Mr Weatherill’s pitch has focused on presenting South Australia as:
AN EMERGING mining, defence and advanced manufacturing hub
A PIONEER with an innovative culture
SITUATED close to the success of Asia but a safer bet for investment
A “CALM and civil” society, and
AN affordable place to live and raise a family.
Over breakfast one morning, the Premier told a room full of potential investors in South Australia that it was a place that “started with an idea”.
“We have always had this culture of new ideas,” he said.
“Adelaide’s been called a social incubator, big enough to be worthwhile but small enough to have access to decision-makers (and) we’ve got a bias for yes.” While the trade mission has resulted in some clear outcomes for the state, the Opposition has questioned the value of the taxpayer-funded trip.

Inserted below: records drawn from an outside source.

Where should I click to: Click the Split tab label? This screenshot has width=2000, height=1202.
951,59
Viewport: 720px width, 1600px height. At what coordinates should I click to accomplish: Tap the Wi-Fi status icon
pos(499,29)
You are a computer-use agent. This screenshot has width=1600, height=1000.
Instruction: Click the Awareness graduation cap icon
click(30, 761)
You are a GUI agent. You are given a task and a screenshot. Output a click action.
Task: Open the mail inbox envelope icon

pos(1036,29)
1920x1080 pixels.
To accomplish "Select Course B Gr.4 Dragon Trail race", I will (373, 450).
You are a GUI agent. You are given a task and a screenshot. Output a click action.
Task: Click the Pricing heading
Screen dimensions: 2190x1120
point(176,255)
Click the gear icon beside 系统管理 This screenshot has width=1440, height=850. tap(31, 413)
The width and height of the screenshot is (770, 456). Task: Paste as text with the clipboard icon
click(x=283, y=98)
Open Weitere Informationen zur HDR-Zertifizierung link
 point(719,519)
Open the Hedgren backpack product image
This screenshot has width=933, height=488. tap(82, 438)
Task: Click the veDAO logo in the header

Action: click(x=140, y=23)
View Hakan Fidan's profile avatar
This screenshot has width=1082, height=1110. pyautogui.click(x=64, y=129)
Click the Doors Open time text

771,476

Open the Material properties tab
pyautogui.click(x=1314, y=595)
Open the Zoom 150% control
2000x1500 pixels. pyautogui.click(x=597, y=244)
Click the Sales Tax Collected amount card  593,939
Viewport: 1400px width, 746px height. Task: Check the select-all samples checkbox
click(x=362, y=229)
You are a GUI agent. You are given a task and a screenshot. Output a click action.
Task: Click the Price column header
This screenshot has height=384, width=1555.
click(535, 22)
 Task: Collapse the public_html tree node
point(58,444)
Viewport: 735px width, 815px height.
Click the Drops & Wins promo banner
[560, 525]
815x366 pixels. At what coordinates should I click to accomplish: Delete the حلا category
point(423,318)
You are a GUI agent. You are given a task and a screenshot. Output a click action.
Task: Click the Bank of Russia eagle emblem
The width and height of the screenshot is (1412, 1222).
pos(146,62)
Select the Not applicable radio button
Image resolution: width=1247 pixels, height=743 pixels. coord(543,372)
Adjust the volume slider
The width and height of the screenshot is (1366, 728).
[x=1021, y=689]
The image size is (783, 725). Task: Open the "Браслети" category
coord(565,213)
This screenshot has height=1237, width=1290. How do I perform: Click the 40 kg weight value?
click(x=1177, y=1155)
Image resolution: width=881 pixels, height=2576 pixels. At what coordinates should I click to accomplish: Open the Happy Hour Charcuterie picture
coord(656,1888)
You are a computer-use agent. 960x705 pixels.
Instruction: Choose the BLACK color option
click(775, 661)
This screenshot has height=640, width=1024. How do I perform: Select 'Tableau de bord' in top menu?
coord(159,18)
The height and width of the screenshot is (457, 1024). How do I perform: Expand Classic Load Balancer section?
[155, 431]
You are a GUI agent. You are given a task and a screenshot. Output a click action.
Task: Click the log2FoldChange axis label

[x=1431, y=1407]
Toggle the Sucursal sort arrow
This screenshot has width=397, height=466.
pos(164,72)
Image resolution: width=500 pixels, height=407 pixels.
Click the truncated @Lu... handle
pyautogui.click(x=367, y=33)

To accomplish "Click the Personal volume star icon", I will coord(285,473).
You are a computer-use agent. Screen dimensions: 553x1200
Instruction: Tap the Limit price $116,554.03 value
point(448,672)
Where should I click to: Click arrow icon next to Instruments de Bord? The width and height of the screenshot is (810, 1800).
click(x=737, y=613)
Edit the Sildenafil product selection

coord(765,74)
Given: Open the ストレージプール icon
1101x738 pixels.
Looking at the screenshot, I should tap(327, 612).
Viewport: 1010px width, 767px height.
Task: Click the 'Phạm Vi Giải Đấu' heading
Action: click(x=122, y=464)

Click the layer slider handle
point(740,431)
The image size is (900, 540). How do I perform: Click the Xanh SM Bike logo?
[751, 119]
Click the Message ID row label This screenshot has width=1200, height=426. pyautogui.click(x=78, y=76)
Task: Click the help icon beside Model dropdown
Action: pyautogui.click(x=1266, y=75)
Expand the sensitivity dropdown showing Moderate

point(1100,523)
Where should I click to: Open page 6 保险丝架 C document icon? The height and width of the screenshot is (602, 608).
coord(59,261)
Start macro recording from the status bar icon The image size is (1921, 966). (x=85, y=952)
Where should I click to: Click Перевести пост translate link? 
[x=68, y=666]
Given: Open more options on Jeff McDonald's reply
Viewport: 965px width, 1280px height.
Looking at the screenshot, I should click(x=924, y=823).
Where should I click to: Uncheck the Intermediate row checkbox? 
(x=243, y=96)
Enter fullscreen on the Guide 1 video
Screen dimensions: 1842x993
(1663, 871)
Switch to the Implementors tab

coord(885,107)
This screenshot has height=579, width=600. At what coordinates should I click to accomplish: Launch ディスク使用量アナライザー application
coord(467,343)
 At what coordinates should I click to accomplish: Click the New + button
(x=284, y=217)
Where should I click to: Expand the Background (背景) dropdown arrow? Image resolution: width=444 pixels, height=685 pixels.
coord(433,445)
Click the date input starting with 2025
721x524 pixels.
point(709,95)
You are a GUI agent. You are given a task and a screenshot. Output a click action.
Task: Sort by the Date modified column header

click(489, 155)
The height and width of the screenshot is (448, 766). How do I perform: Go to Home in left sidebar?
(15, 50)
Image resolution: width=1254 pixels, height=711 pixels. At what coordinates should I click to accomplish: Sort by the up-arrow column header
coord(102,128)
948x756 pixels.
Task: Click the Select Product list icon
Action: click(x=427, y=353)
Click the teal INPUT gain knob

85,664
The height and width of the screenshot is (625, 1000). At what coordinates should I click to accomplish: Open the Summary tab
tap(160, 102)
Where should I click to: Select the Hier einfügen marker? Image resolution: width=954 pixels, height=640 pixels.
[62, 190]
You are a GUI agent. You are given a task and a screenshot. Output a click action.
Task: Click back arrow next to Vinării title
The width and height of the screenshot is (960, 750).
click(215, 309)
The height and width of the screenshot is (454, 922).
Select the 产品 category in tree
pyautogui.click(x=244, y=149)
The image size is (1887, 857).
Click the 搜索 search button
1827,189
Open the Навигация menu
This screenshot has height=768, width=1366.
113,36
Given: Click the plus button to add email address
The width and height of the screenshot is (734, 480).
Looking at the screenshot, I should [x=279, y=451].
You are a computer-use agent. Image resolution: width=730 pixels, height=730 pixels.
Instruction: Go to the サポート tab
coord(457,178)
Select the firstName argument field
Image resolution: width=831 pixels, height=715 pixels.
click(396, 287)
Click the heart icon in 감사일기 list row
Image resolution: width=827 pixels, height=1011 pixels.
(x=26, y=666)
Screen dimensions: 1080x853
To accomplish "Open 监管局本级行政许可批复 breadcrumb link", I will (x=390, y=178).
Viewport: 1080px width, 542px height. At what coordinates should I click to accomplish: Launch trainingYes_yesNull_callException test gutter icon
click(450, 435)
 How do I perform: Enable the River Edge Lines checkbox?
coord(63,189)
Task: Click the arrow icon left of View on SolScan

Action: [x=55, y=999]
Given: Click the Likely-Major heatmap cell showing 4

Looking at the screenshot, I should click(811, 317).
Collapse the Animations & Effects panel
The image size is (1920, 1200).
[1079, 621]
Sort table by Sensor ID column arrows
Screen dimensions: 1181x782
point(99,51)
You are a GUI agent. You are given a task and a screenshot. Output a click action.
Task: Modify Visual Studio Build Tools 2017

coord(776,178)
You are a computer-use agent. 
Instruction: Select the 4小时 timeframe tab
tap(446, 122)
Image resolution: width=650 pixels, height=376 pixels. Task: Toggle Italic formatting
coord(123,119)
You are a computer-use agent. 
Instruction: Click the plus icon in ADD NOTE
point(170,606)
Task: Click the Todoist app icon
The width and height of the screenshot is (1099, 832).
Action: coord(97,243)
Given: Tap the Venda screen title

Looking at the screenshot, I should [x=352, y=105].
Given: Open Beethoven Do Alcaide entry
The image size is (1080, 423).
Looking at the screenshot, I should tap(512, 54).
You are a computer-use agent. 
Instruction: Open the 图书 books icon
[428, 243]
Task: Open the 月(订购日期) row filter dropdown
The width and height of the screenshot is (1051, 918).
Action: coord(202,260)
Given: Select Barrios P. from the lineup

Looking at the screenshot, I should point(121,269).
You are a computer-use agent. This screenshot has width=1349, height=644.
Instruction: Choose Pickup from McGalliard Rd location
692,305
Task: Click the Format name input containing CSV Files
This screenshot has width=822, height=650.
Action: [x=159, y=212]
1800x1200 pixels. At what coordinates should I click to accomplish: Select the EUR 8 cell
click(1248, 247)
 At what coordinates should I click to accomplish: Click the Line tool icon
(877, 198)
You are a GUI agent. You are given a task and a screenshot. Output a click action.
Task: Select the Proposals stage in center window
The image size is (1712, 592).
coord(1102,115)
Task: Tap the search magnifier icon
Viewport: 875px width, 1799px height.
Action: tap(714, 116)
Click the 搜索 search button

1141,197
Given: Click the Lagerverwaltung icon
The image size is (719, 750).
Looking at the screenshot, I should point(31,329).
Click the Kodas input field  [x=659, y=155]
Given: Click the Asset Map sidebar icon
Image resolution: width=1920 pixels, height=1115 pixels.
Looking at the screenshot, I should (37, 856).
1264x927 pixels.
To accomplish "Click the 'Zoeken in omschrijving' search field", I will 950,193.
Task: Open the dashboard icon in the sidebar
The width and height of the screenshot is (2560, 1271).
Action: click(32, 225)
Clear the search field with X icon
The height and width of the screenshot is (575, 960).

Liberal Leader Isobel Redmond said the Government had had 10 years “to cultivate an image of this state”.
“It is an embarrassing reflection on his (Weatherill’s) Government’s inability to sell this state internationally and develop success stories that resonate overseas,” she said.
Her industry and trade spokesman, Steven Marshall, added that he thought the Government’s rebranding effort would not fix an international strategy that is in disarray.
“It has been widely reported that two of our eight overseas offices, for the last 12 months, haven’t even had any staff in them,” Mr Marshall said.
“The Government needs to get back to basics, sort out what our international strategy is, work out what they are doing with our overseas offices, work out what they are going to be doing to support exporters.”
Mr Weatherill has made it clear the Government is shifting direction from fixed international bases to a more flexible global network. By the end of the year SA’s new image will be established and the public will see if the change of face pays off.